Is OCaml an especially comfortable environment to work in?

One of my favorite programs, an ncurses-based RPN calculator called Orpie, is written in OCaml, but I've never messed around with it.

poulpy123 3 hours ago | parent | next [-]

> Is OCaml an especially comfortable environment to work in?

It is one of these small languages that are not completely niche: it is taught and used, you'll be able to do plenty of things, but there is not the community and resources you find in the big ones or even the mid-sized ones

Yoric 14 hours ago | parent | prev | next [-]

Well, many of the benefits of Rust, but in a simpler and garbage-collected language. Possibly the best language (alongside Haskell) if you need pattern-matching. Not quite as good if you need lots of libraries or interaction with other languages.

nextos 13 hours ago | parent | next [-]

It does have a lively ecosystem in some niches. Formal verification is one of them.

For example, https://opam.ocaml.org/packages/why3 is a little marvel of engineering.

yawaramin 6 hours ago | parent | prev [-]

Does Haskell have or-patterns yet? Last I checked OCaml still has the lead in pattern matching power :-)
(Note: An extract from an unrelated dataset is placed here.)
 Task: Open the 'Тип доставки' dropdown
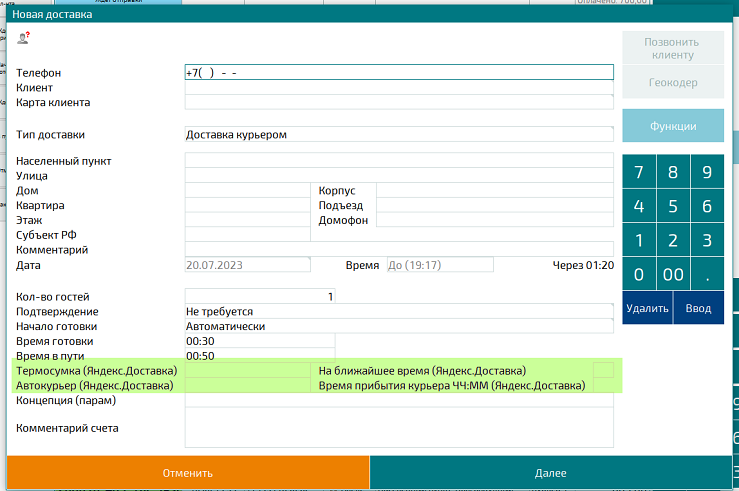(x=398, y=134)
antonvs 5 hours ago | parent [-]

https://ghc.gitlab.haskell.org/ghc/doc/users_guide/exts/or_p...

Crespyl 14 hours ago | parent | prev [-]

Hey, I've also used and loved Orpie!

I'm not extremely familiar with any of the ML family, but Eric Lippert had a blog series I followed for a while in which he was writing a Z-Machine in OCaml: https://ericlippert.com/2016/02/01/west-of-house/ I followed along but in Rust for a while, though I think he paused the project at some point and I lost steam.

I learned more about Rust (which, IIRC was first implemented in OCaml) than I did about OCaml, but it's always seemed like a nice language.